EXERCISE PROMPT -
Scan the listing below for lines with "icons" in them. Give their number and nothing more.

-- RECORDS PROVIDED follows --

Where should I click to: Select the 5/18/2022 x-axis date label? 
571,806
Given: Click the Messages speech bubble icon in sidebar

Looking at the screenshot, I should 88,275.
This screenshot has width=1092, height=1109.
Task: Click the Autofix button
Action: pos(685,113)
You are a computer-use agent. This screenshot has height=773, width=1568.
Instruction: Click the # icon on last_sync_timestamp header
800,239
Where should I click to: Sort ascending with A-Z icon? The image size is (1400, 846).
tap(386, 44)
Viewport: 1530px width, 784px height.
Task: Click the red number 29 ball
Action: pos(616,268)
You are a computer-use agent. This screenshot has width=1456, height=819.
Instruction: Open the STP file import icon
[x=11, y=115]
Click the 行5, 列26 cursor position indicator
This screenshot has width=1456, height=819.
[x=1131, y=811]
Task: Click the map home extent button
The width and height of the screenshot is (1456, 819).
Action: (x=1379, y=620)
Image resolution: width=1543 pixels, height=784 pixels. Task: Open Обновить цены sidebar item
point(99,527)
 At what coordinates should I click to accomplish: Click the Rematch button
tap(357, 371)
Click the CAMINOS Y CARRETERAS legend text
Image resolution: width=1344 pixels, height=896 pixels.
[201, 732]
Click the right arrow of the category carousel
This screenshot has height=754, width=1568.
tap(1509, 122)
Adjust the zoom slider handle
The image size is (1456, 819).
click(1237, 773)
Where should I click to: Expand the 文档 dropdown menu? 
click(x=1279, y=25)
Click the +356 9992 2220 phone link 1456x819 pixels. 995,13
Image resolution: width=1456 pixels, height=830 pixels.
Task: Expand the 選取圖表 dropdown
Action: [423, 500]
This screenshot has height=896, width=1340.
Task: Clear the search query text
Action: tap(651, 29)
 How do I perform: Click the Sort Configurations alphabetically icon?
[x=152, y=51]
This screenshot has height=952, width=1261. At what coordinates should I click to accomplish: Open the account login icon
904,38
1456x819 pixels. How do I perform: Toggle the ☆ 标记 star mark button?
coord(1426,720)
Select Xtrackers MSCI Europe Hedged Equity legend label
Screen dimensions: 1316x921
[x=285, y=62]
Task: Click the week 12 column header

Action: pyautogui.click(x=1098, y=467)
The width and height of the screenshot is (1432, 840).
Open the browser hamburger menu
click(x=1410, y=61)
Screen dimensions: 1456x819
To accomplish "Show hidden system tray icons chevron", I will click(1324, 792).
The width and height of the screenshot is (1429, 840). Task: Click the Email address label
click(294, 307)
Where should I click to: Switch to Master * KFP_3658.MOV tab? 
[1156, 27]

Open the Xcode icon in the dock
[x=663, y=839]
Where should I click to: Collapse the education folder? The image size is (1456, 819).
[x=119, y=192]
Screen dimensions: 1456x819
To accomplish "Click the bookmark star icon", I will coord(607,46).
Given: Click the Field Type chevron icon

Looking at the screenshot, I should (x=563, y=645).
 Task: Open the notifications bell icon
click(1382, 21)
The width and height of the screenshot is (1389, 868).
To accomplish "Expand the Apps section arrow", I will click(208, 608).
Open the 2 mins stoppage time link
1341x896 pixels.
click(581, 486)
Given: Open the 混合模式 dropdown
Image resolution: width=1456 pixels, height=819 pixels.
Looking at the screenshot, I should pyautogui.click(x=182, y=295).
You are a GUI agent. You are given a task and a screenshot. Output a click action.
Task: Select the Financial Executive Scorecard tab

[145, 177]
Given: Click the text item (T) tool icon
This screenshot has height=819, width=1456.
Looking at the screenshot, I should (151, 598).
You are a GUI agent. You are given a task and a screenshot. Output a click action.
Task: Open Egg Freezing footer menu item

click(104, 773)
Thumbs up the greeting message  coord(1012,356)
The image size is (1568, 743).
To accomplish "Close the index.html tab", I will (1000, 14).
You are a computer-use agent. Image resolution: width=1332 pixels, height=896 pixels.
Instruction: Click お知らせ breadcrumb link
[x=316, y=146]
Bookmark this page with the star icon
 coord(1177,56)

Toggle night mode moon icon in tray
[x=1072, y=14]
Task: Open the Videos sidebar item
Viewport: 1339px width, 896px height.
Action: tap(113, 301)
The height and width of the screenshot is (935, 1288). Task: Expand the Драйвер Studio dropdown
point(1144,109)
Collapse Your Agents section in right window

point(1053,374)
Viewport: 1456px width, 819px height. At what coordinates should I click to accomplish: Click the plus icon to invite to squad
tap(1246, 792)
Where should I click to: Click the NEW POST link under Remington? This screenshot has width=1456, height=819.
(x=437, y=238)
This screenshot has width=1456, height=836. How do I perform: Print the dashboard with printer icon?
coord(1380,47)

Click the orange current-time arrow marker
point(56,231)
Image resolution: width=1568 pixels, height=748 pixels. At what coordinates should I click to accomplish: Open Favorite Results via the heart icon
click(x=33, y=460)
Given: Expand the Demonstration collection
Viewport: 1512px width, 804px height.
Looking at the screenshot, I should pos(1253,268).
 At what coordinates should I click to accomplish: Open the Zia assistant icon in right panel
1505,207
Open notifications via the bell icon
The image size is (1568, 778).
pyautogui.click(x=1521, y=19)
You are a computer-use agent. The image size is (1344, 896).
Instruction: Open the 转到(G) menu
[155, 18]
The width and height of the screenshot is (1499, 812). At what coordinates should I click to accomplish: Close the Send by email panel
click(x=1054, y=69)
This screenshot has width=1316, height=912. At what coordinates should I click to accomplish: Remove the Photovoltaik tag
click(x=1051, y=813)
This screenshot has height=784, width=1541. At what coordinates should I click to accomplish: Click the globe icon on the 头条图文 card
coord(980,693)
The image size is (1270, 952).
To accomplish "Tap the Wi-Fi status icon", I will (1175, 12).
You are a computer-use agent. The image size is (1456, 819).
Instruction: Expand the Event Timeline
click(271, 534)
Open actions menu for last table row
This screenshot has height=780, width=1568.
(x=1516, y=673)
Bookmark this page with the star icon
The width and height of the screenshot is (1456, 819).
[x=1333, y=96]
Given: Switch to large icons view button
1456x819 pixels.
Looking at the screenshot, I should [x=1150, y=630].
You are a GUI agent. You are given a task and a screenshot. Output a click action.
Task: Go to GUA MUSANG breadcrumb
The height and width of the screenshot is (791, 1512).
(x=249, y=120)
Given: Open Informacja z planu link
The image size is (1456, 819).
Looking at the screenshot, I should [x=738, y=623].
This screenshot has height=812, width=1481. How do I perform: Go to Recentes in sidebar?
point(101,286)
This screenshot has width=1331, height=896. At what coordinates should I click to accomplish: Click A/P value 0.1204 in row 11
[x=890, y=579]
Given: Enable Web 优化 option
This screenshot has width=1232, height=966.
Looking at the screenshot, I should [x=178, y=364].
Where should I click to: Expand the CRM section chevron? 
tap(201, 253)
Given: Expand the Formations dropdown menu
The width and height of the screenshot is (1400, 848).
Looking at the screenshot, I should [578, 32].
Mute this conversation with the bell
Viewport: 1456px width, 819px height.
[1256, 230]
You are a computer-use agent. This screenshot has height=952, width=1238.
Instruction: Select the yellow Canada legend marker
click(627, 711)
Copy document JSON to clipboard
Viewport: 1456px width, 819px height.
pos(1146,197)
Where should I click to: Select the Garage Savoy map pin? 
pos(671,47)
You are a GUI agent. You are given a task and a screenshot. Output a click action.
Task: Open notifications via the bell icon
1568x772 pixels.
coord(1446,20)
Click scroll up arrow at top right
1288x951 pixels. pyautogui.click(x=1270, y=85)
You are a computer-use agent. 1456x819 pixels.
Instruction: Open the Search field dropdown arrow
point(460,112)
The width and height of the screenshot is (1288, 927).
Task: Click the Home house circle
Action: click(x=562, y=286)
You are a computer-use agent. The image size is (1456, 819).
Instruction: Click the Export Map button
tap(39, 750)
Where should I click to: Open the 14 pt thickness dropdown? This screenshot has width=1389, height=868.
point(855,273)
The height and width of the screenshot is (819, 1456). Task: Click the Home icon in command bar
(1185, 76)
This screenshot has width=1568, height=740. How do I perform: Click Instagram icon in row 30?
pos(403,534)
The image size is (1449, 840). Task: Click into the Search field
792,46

-- RECORDS PROVIDED concluded --

FINISHED EXERCISE -
2